Home
The scream of the alarm clock is the same as usual. The rest of this day will all be different.
When she eventually brings herself to wake up, it is from a bed that feels both foreign and impossible to leave. She decides to feel the texture of her blankets first – something she used to love, and has not done in over thirty years.
Her hand lingers a little, clutching soft fabric and a smell of detergent that already escapes her nostrils. She has to go, but she doesn't care.

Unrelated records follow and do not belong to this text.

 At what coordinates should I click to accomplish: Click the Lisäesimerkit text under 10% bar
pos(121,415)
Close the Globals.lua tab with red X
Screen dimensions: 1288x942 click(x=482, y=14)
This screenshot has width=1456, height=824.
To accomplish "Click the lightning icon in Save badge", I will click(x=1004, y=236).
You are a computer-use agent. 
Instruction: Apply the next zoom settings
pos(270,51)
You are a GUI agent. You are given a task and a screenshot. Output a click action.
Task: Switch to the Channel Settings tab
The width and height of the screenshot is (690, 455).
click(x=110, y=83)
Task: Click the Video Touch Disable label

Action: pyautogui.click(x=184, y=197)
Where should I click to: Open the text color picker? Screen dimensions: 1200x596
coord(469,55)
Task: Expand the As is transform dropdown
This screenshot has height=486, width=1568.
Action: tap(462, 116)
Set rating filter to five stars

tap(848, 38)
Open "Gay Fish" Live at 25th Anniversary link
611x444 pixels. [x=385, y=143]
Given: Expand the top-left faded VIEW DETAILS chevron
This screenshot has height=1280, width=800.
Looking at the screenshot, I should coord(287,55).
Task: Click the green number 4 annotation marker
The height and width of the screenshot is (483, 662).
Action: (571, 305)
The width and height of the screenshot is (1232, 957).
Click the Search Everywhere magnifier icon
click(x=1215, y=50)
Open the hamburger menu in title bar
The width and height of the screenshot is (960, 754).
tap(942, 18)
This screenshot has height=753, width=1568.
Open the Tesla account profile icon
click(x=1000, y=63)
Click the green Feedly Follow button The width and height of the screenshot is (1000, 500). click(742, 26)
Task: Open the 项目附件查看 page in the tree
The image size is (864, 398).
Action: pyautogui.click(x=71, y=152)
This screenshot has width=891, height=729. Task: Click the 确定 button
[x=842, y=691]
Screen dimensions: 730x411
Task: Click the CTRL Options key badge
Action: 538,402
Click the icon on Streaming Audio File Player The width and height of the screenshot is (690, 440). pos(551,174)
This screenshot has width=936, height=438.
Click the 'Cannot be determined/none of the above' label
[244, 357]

Caroline takes it as slow as she never did.
The way to the bathroom is no less unfamiliar. She is oddly forced to listen to every breath of sound, from the soft whirring of the neon light to the rustle of her slippers. She locks the door, more paranoid than usual – she has to collect the meager remains of her tenacity before she can stare at the mirror.
Her image stares back in silver. The frame has never interested her this much. Its carvings lead her to the truth, in the last morning of such a long row.
The mirror has changed, to her eyes at least. Her loneliness hasn't. Disharmony grows with every wall.
It is in her small kitchen that she breaks down. It is the pattern of tiles she always hated, or maybe the smell of coffee, which blends in the air harmoniously. She finds herself still, playing a game of familiar spots and corners – she looks for chips and marks in the dull porcelain, faintly surprised to find out she knows them all.
It becomes a game of colours, in the artificial cold dawn around her rooms. She lets the steam flow among the hues – the faded pink roses on her couch and her mahogany desk, the fluorescent lights that have slowly claimed part of her vision. She treads the small corridor in reverse, to her bookshelves, to her bed, to the hopeless lack of windows.
Now that she must forget, she pays attention for the very first time.
She has to keep calm, she knows. While she cannot drink, she needed the smell at least. Without saying a word, she throws the whole dark content of the mug into her sink.
The aroma spreads around her, like a familiar joke.
It doesn't change much, Caroline tries to tell herself, as her last pair of heels clicks on linoleum. They all live inside mere boxes of rooms. And then, just out of what they call her door, there is a bigger box, a bigger prison. She sees little point in suffering by now – if dull habit and hard work forced her place into the role of simple housing, there is no reason for what she feels to change today.
Yet, Caroline muses on the catwalk, there is all the difference in the world.
She is trapped in Aperture. She has always been.
But today she is never coming home.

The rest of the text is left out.